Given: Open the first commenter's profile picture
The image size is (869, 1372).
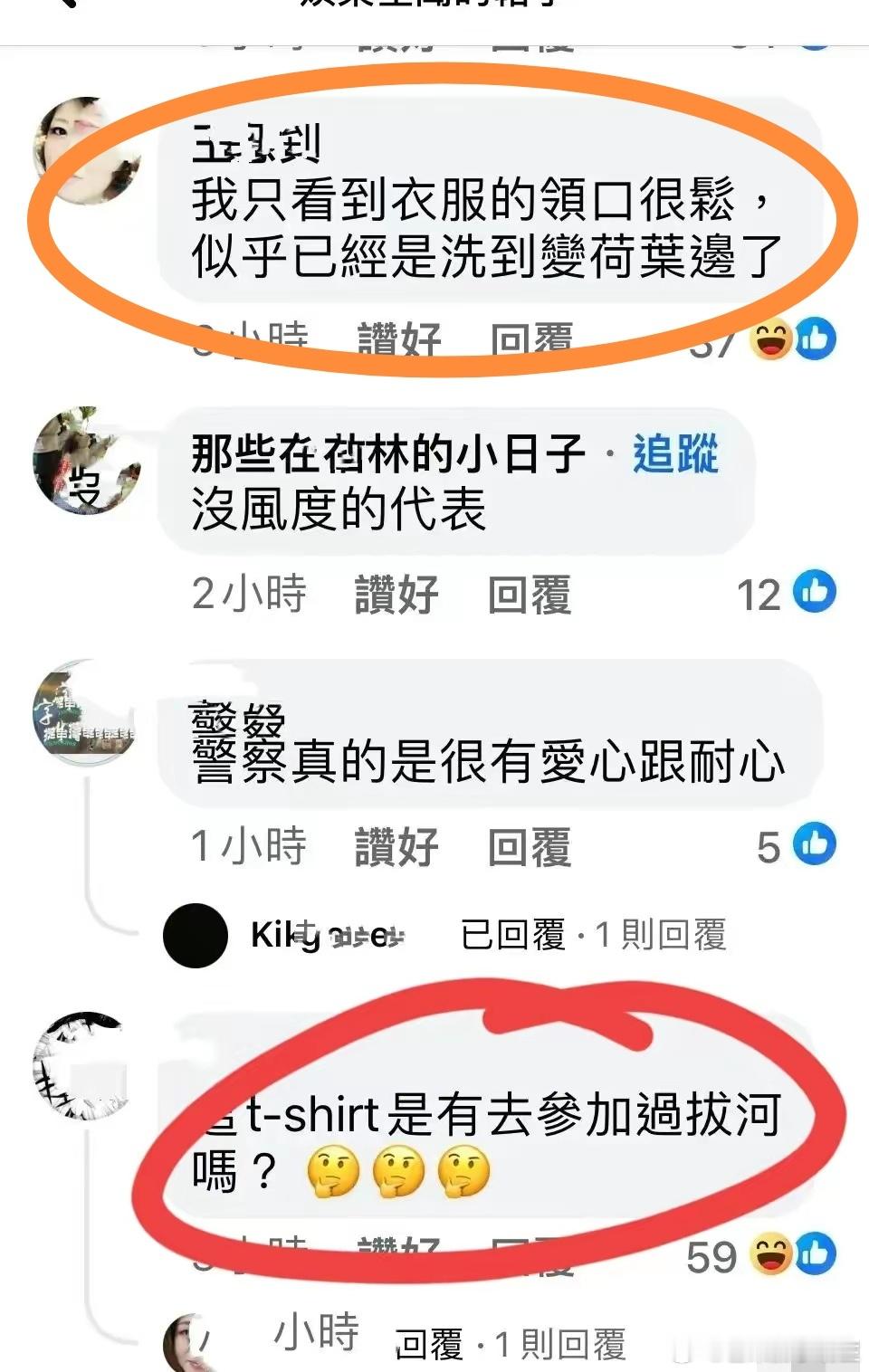Looking at the screenshot, I should tap(86, 151).
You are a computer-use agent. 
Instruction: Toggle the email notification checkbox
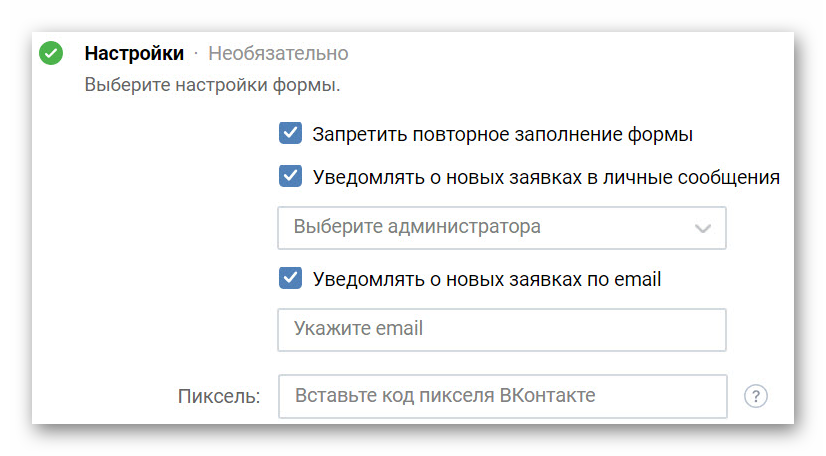point(290,278)
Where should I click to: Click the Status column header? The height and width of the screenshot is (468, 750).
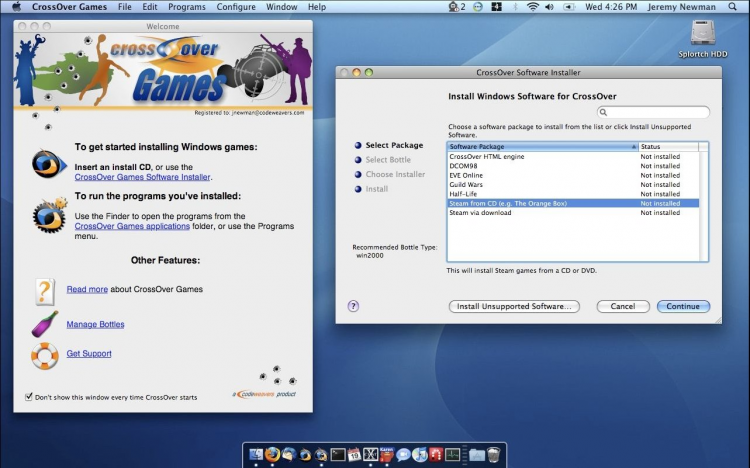668,146
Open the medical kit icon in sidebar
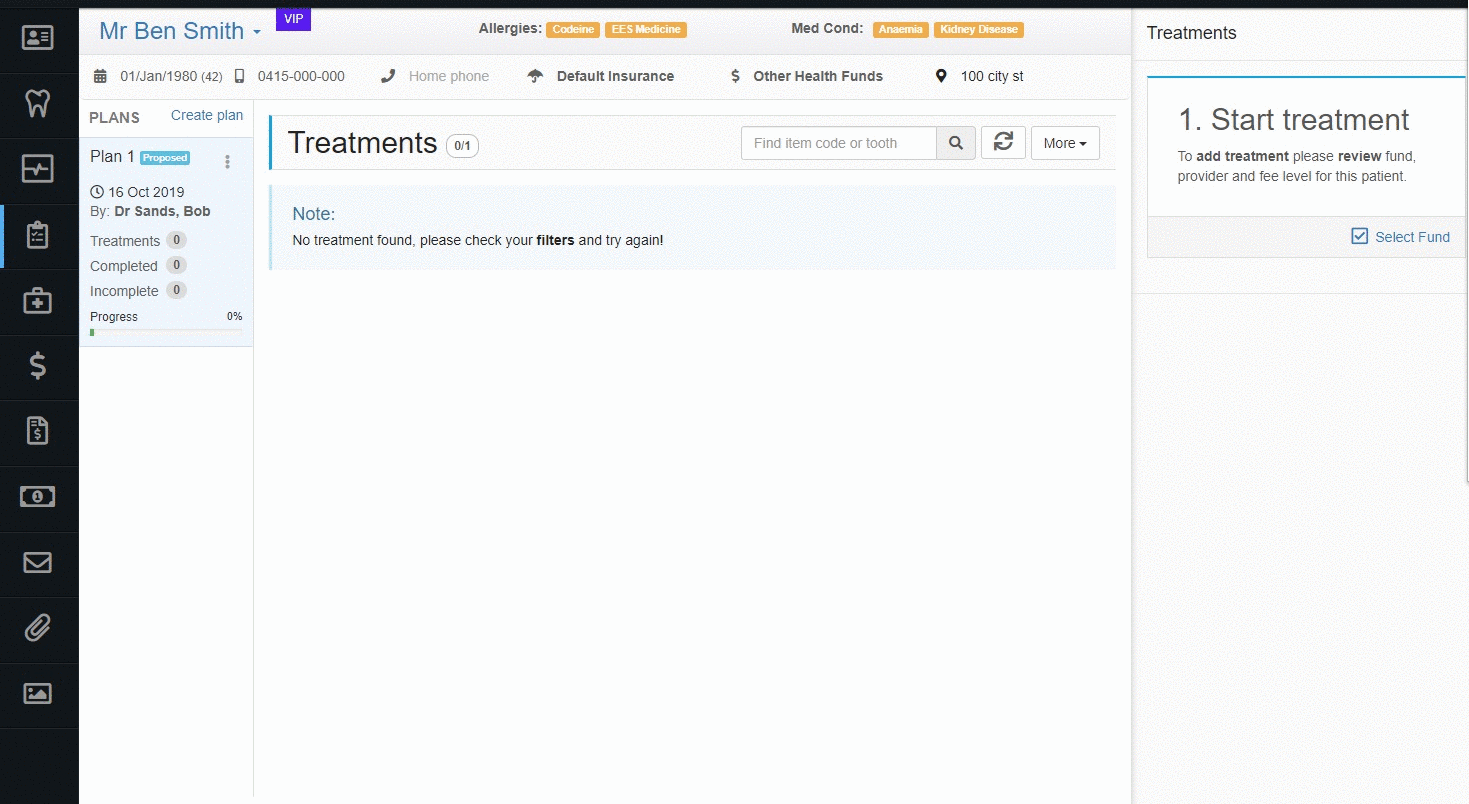The width and height of the screenshot is (1469, 804). 38,301
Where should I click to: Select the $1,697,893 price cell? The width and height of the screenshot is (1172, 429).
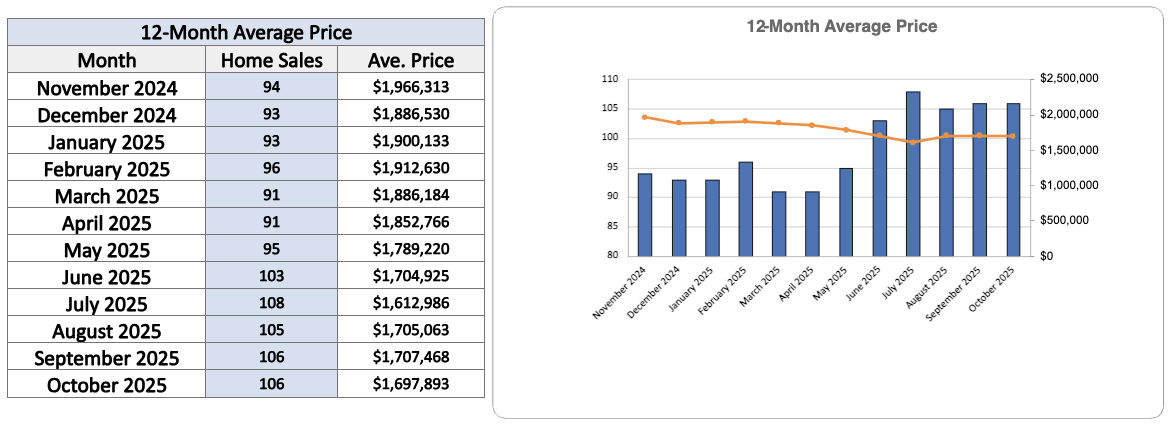(411, 385)
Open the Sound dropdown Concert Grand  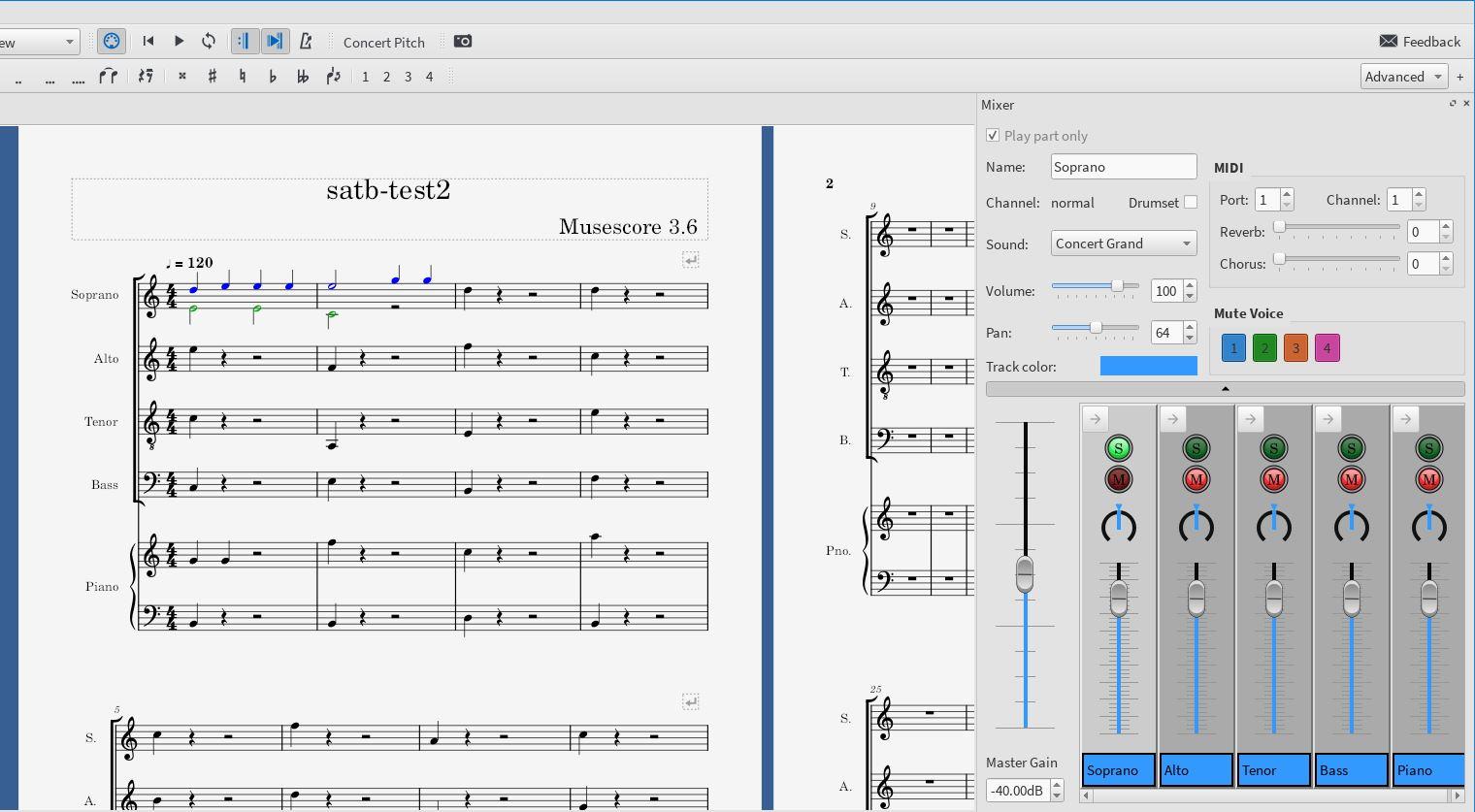pyautogui.click(x=1123, y=244)
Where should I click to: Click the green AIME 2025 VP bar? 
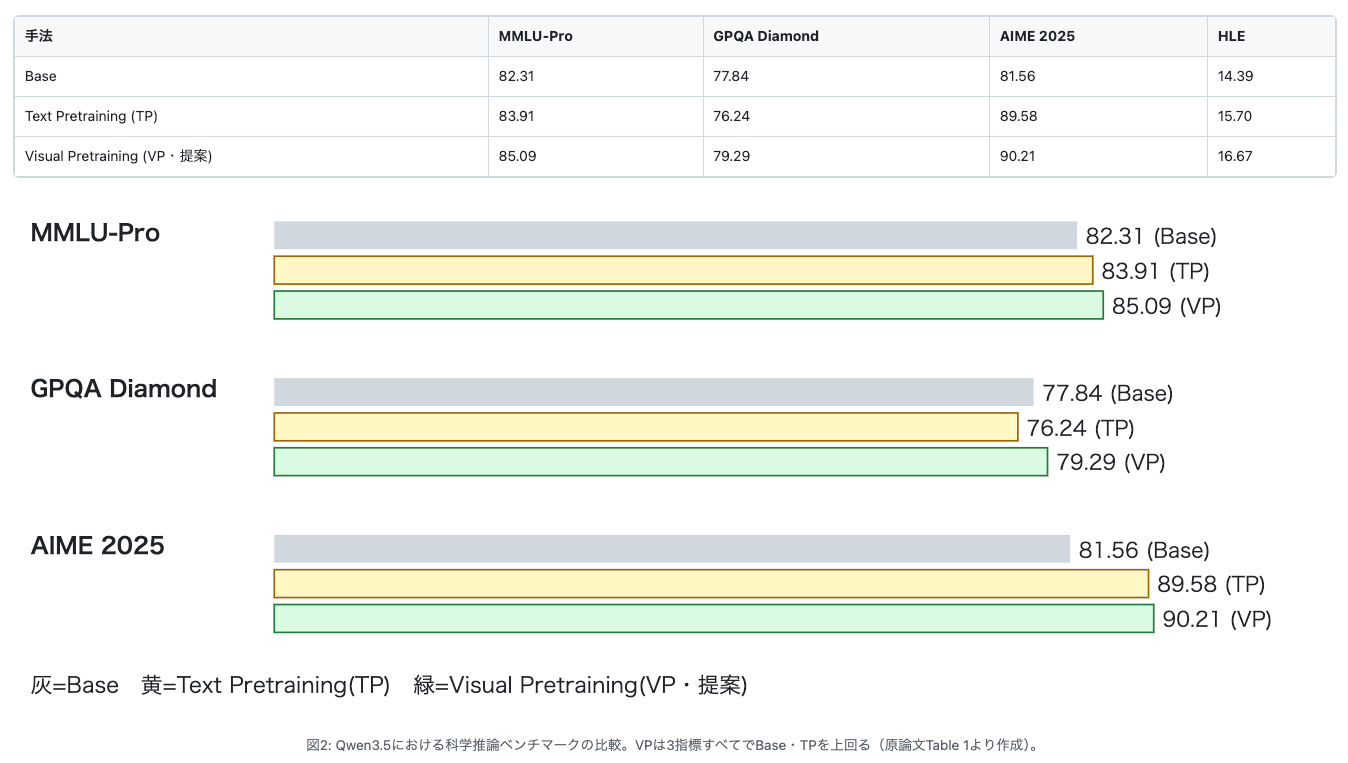(714, 618)
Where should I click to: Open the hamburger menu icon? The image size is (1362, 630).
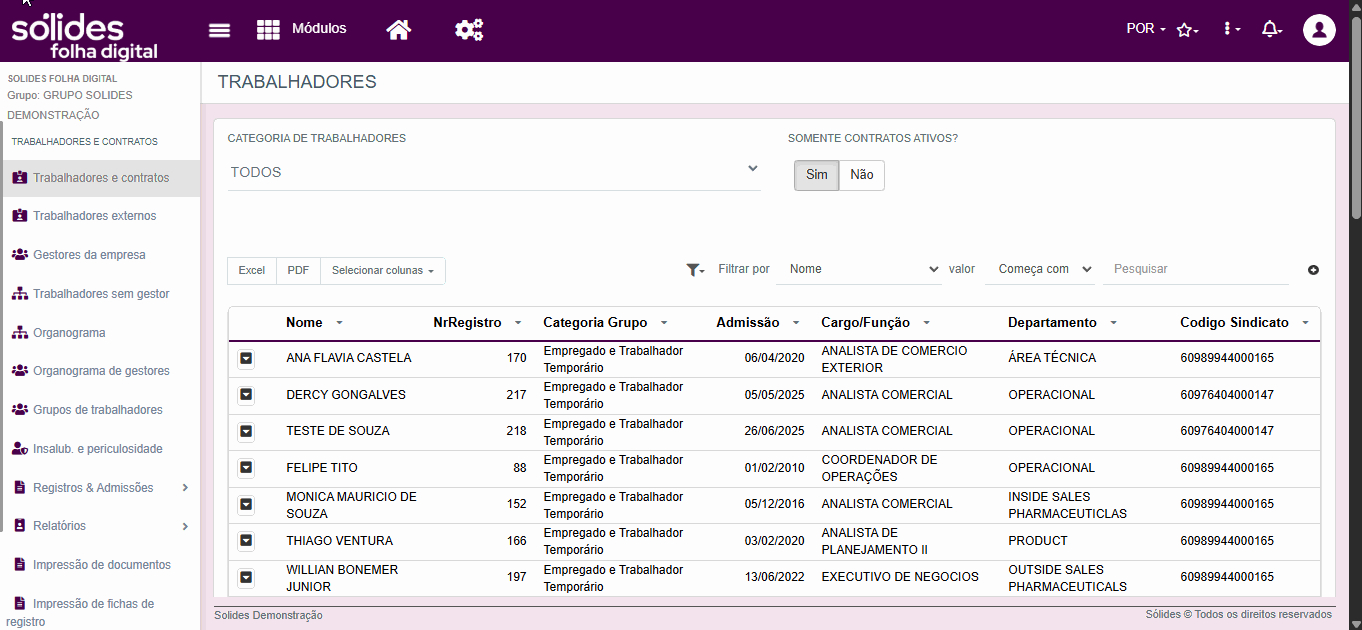click(x=219, y=29)
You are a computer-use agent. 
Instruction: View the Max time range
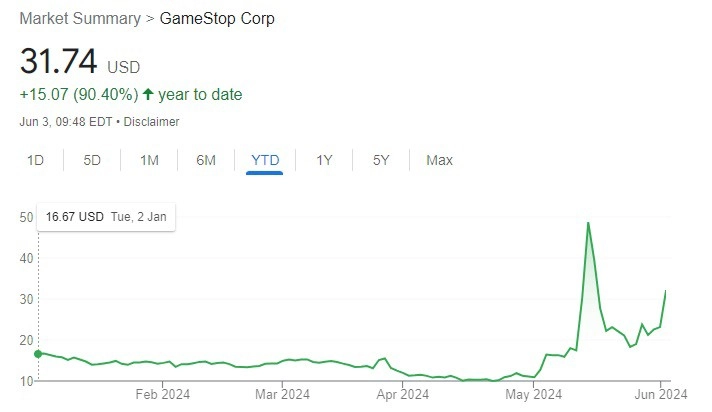439,160
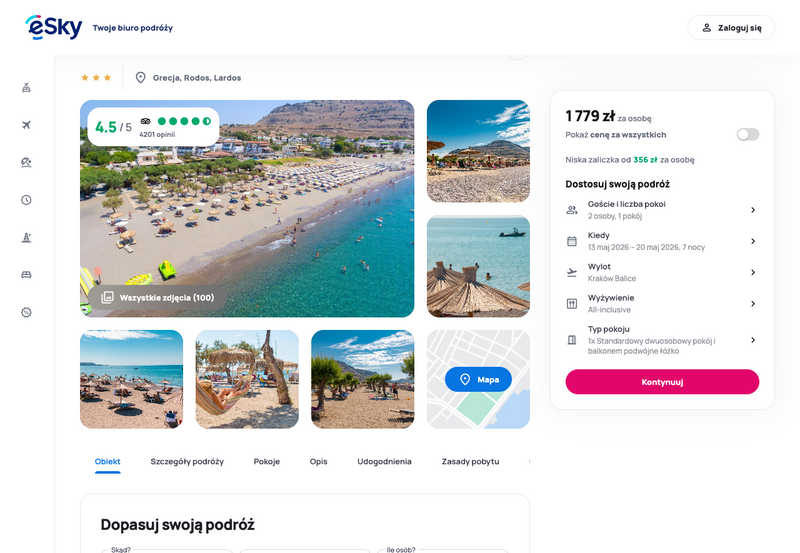Select the Pokoje tab
Screen dimensions: 800x553
(267, 461)
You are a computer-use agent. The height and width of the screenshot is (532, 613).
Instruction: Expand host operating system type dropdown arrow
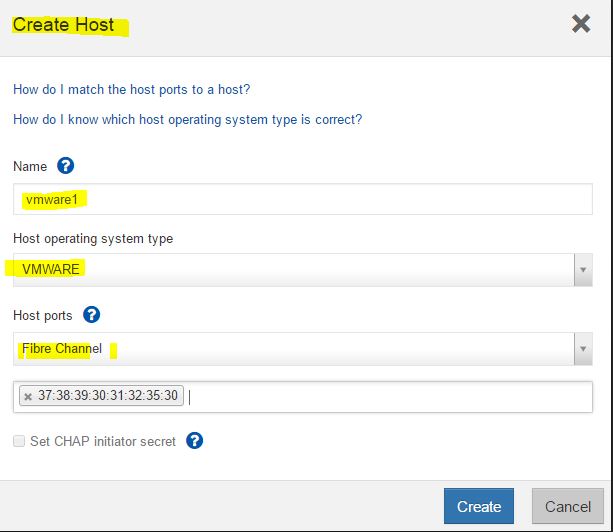coord(582,269)
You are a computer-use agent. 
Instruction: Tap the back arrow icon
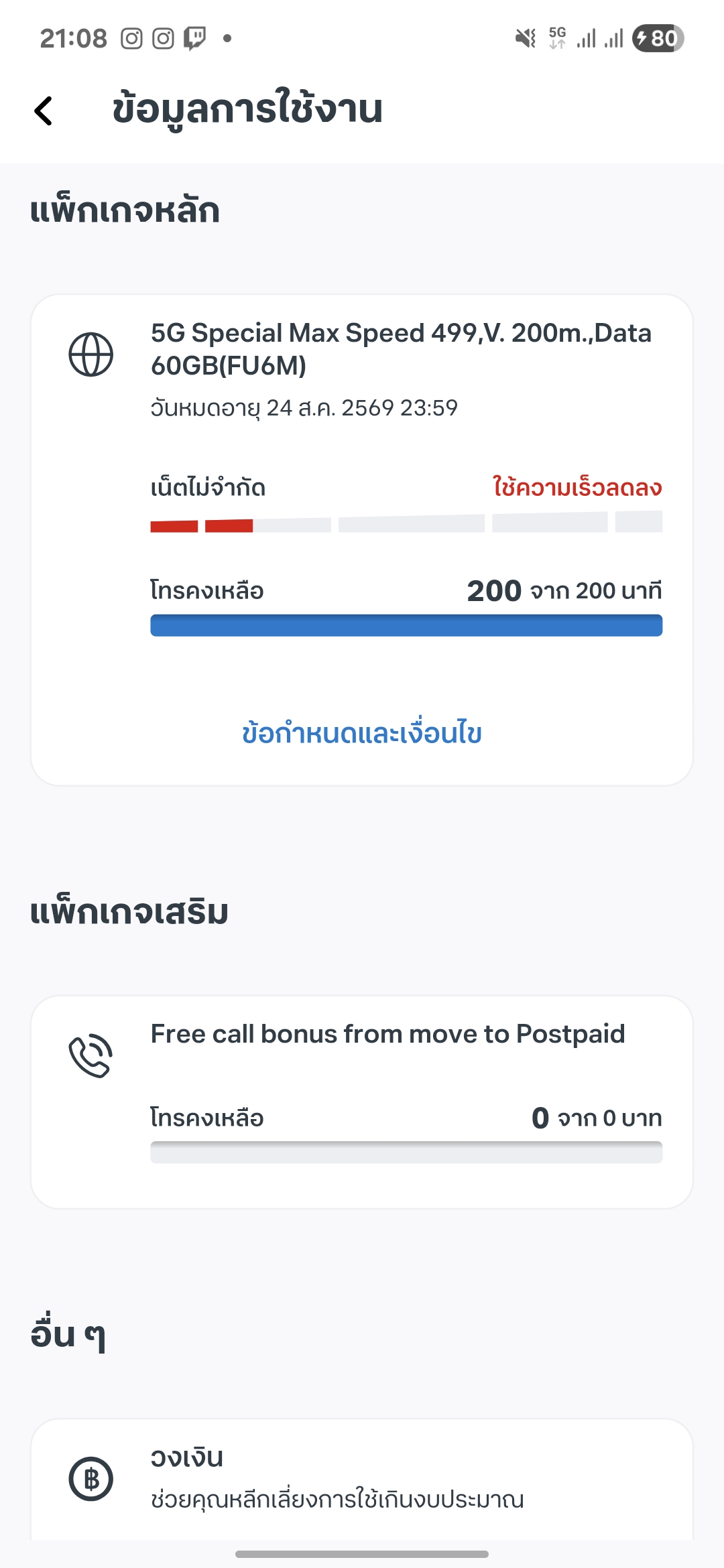(44, 111)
◇ ◇ ◇ ◇
● **WORK TO BE COMPLETED**:
Copy the final stretch of the entries exactly: the line containing "Instruction: Expand host" and every line after it through the last. Include no pictures and nothing more.

● **WRITTEN ANSWER**:
Instruction: Expand host operating system type dropdown arrow
coord(582,269)
You are a computer-use agent. 
Instruction: Tap the back arrow icon
(44, 111)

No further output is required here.